Fuente:
Foods - Revista científica (MDPI)
Foods, Vol. 15, Pages 1678: How the Sino–U.S. Trade War Rewired Global Soybean Price Linkages: Time-Varying Spillovers and Frequency-Domain Evidence
Foods doi: 10.3390/foods15101678
Authors:
Qi Zhang
Yi Hu
Yao Yue
Soybeans are a strategic commodity in global agricultural trade, and disruptions to their pricing system have direct implications for food security and trade patterns. This paper examines how major external shocks, particularly the Sino–U.S. trade wars, reshaped the dynamic connectedness and risk transmission structure of the global soybean price system. Using daily data from 2015–2025 for five key benchmarks, Chicago Board of Trade (CBOT) soybean futures, Dalian Commodity Exchange (DCE) No. 1 soybean futures, and cost-and-freight (CNF) prices for U.S. Gulf, Brazil, and Argentina shipments to China, we apply the time-varying parameter vector autoregression Diebold–Yilmaz connectedness model (TVP-VAR-DY) and the time-varying parameter vector autoregression Baruník–Křehlík frequency connectedness model (TVP-VAR-BK) models to quantify time-varying spillovers across short-, medium-, and long-run horizons.
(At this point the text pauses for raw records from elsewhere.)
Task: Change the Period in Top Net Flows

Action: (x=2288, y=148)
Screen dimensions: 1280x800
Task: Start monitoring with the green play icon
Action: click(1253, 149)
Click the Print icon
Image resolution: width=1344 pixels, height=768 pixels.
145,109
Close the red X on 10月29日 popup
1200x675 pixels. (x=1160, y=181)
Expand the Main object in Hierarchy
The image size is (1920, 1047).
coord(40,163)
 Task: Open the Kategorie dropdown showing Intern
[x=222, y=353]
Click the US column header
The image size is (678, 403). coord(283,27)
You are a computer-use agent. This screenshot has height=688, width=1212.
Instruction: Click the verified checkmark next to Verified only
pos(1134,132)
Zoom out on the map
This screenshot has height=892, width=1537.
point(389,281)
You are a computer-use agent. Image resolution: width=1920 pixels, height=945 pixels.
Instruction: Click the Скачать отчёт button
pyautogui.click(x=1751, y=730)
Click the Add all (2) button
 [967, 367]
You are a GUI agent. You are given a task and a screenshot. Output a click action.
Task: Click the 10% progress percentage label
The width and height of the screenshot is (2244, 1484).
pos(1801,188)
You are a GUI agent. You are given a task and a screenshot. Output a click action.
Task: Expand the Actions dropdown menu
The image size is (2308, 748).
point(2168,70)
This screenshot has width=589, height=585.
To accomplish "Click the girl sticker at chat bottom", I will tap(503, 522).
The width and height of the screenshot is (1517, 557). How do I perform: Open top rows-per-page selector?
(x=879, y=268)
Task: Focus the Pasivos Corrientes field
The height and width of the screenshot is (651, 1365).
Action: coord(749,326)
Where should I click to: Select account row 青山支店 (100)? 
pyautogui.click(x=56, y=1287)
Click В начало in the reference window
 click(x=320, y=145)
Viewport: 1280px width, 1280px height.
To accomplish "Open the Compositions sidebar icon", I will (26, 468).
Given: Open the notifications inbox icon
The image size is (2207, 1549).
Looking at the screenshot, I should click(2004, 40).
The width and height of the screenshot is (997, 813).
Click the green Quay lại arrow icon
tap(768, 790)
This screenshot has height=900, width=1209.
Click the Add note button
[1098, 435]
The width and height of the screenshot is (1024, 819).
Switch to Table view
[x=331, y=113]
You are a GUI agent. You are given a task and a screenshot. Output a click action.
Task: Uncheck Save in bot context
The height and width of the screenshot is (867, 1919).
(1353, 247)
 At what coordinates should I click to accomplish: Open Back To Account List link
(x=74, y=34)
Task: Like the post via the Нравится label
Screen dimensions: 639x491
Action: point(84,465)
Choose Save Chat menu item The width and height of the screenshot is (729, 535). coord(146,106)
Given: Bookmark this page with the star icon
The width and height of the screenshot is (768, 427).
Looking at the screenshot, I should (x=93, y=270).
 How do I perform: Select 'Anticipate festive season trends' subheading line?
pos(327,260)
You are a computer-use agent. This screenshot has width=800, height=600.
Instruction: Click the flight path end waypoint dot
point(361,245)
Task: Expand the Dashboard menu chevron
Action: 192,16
The results indicate that the global soybean market is highly integrated, while systemic risk transmission is predominantly short-run and declines sharply at longer horizons. CBOT futures remain the principal source of spillovers, especially in the short term, yet their net influence weakens noticeably after the 2018 trade-friction episode and declines further following the 2025 episode, particularly with respect to South American CNF benchmarks. Frequency-specific evidence suggests that trade-policy escalations are increasingly priced as structural shocks, strengthening medium- and long-horizon connectedness, while DCE’s outward spillovers rise markedly around 2025, consistent with the emergence of a more regionalized pricing architecture centered on Chinese demand. Within South America, Brazil leads short-run price formation, whereas longer-horizon dynamics are more exposed to Argentine policy risk spillovers. These findings provide new evidence on supply-chain reconfiguration and benchmark rebalancing in global soybean pricing and offer policy implications for strengthening China’s pricing capacity and enhancing multi-horizon supply-chain risk management.